What many people don't think about is that open source / free software is anti-billionaire software.

Since all software is bits, and it's free and easy to copy bits, to make money from software, a company needs to build a "moat". A moat is something that protects your company from people choosing alternatives. Open source software is built without a moat, so that anybody and everybody can access it. And, if you build with the GPL anybody who builds something based on your software is forbidden from building a moat of their own.

This means that it's really hard to get rich building free / open source software. But, it also means that in any area where there is free / open source software it's much harder for fully commercial, closed source, for profit companies to make big profits. Enshittify too much and people will just switch to the alternative, even if the alternative is significantly less stable, not as easy to use, is lacking features, etc. Piss people off too much and they might actually invest engineering money on improving the open source alternative.

Adobe is a big company with their fingers in many different pies. Photoshop is only one of their products. Gimp alone can't do much to hold Adobe back, but it does limit what they can do with Photoshop and still expect to make money from it.

[–] Digit@lemmy.wtf 3 points 1 hour ago

to make money from software, a company needs to build a “moat”.

No. There are other ways.

I've paid more for Free Software licensed software voluntarily than I ever did for proprietary software with its moats. Largely because they have no moat.

[–] 0x0@lemmy.zip 2 points 10 hours ago (1 children)

This means that it’s really hard to get rich building free / open source software.

Red Hat, Canonical and others disagree.

[–] hamid@crazypeople.online 1 points 40 minutes ago

Meta is probably the biggest example of profiting from open source

[–] Gates9@sh.itjust.works 7 points 23 hours ago (2 children)

Software licensing will eventually be relegated to the “dustbin of history”, hopefully it won’t be after humanity emerges from a post-apocalyptic hellscape.

[–] merc@sh.itjust.works 11 points 23 hours ago (2 children)

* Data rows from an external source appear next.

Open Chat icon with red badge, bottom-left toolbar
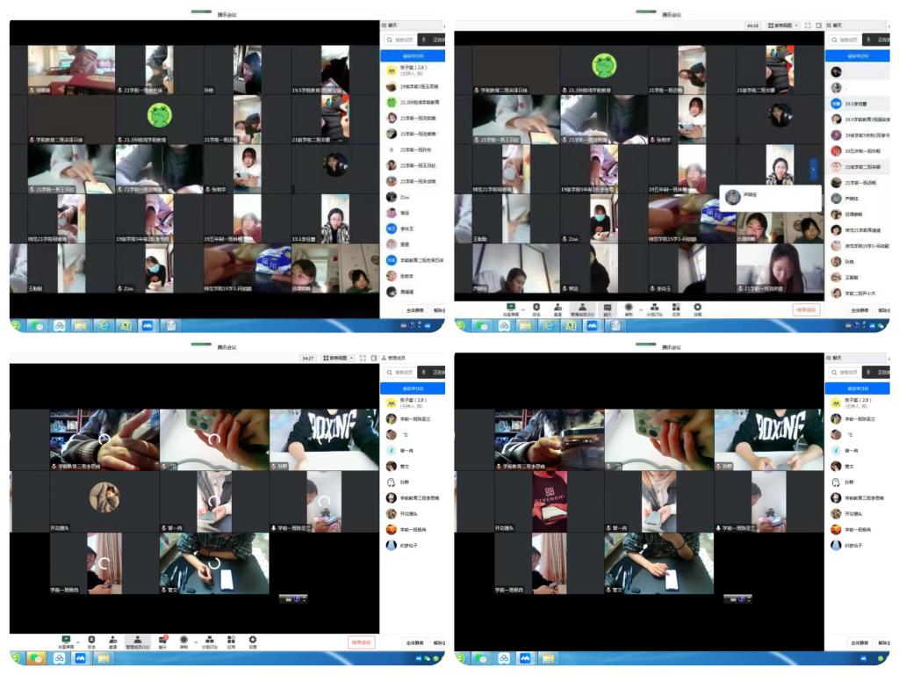This screenshot has height=675, width=899. click(x=162, y=640)
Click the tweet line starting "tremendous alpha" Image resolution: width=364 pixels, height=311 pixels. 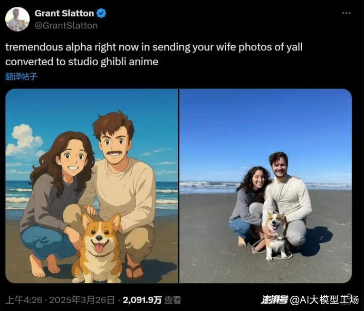pyautogui.click(x=154, y=47)
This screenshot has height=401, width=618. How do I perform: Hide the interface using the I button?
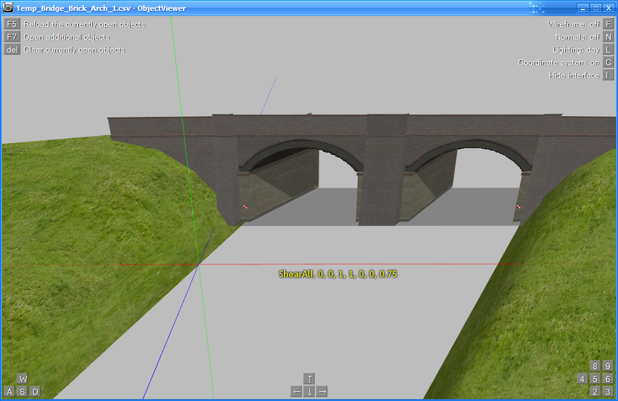(x=608, y=75)
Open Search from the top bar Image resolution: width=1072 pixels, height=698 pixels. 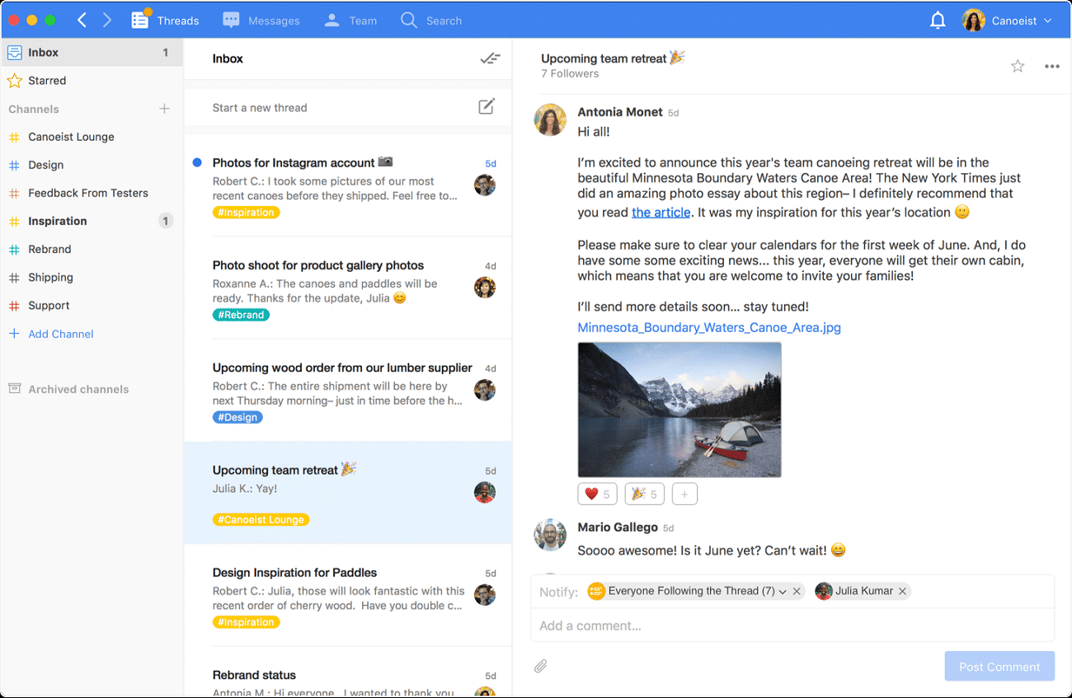pos(430,20)
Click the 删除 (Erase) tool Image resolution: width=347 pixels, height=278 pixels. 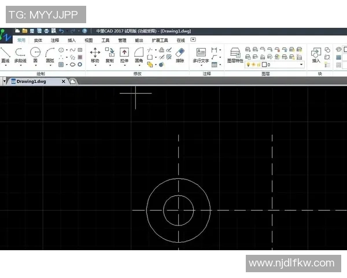pos(180,54)
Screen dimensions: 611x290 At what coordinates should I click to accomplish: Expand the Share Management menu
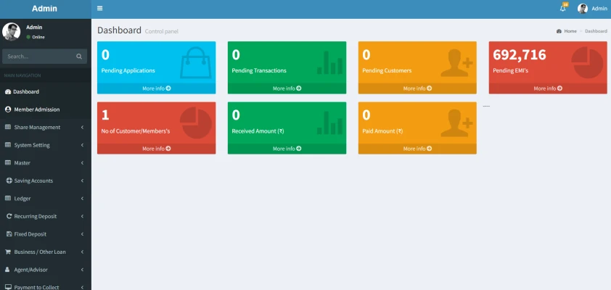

Yeah. Software licensing is artificial scarcity, trying to make the new world of bits seem like the old world of objects so that people who knew how to make money with objects can still make money with bits.

[–] Digit@lemmy.wtf 1 points 1 hour ago* (last edited 1 hour ago)

Are not the copyleft licenses the opposite of artificial scarcity, not just affirming that opposite, but also affirming to not impose that artificial scarcity later on, as a condition?

Even permissive licenses start from an absence of artificial scarcity. Even if though later on, forks can add their artificial scarcity.

[–] ricecake@sh.itjust.works 2 points 21 hours ago

I agree that it's artificial scarcity, but I don't think the conversation is going to fully be able to move to removing that scarcity until we find a way to handle the people who rearrange the bits actually living in a world of objects and totally authentic scarcity.

It's the same dilemma we have with authors and musicians. Even if it can be infinitely copied the people who make it still need to eat, and not just be able to find a way to eat, but to reliably and predictably eat which makes donations and crowd funding iffy at best.

As a user and contributer to open source, I'm loath to put up any defense of something that irritates me more often than not. As a person who makes a living working on the closed side I can honestly say I would probably not be in the field if there wasn't as much ability to make a living in it.

Software patents can fuck off though.

[–] KneeTitts@lemmy.world 6 points 22 hours ago (1 children)

apocalyptic hellscape

Which is, sadly, where we are right now

[–] bitchkat@lemmy.world 1 points 20 hours ago

Heading there but plenty of room to get worse

[–] WorldsDumbestMan@lemmy.today 2 points 20 hours ago

If only I was free enough to code the end of software companies.